L’affaire ne se limite plus aux frontières sénégalaises. Deux sociétés irlandaises, Sasof III Aviation Ireland DAC et Aergen Aircraft Twenty Limited, ont récemment saisi le tribunal de commerce de Dakar pour réclamer des comptes à Air Sénégal selon le journal Libération. Ces entreprises, spécialisées dans le leasing d’aéronefs, réclament visiblement des paiements non honorés, traduisant un défaut de respect des engagements contractuels. Cette procédure judiciaire, menée en référé, illustre le degré d’alerte atteint par la compagnie, désormais confrontée à une pression externe qui pourrait compromettre la continuité de ses activités si aucune solution rapide n’est trouvée.
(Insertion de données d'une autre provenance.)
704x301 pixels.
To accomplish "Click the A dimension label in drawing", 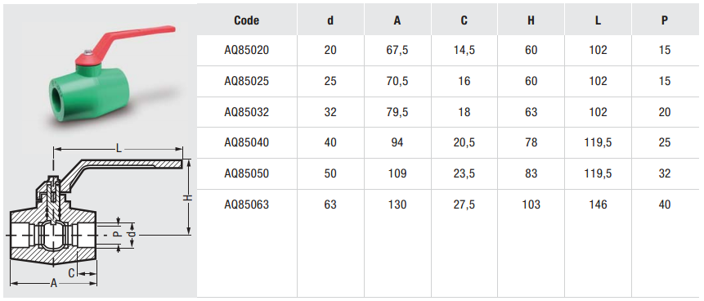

Pour une entreprise censée représenter l’élan national dans le ciel africain, cette assignation résonne comme un signal rouge sur le tableau de bord. Elle interroge aussi les mécanismes de contrôle et les décisions d’investissement passées, qui ont conduit à l’enlisement actuel. Les procédures judiciaires en cours risquent également d’impacter la crédibilité du Sénégal sur les marchés internationaux, notamment dans le secteur du transport et du financement aéronautique.

Que reste-t-il du rêve Air Sénégal ?

Le modèle économique de la compagnie, basé sur des subventions massives de l’État et une politique d’expansion ambitieuse, n’a visiblement pas tenu face aux réalités du marché. L’écart entre les ambitions initiales et la situation actuelle est tel qu’il renvoie à une interrogation fondamentale : peut-on réellement bâtir un transporteur national performant sans une vision de gestion rigoureuse et durable ?

Aujourd’hui, Air Sénégal semble à bout de souffle, lestée par des dettes, des avions cloués au sol et une réputation entachée. Pourtant, le besoin d’un acteur national fort dans le transport aérien demeure, dans un pays où la connectivité régionale et internationale devient un levier de développement stratégique. La crise actuelle pourrait marquer un tournant décisif : soit elle conduit à un redressement encadré et structurant, soit elle précipite une nouvelle disparition, sur le modèle de sa devancière. Dans les deux cas, les enseignements à tirer seront nombreux, pour que l’ambition nationale ne reste pas, une fois de plus, un simple mirage à haute altitude.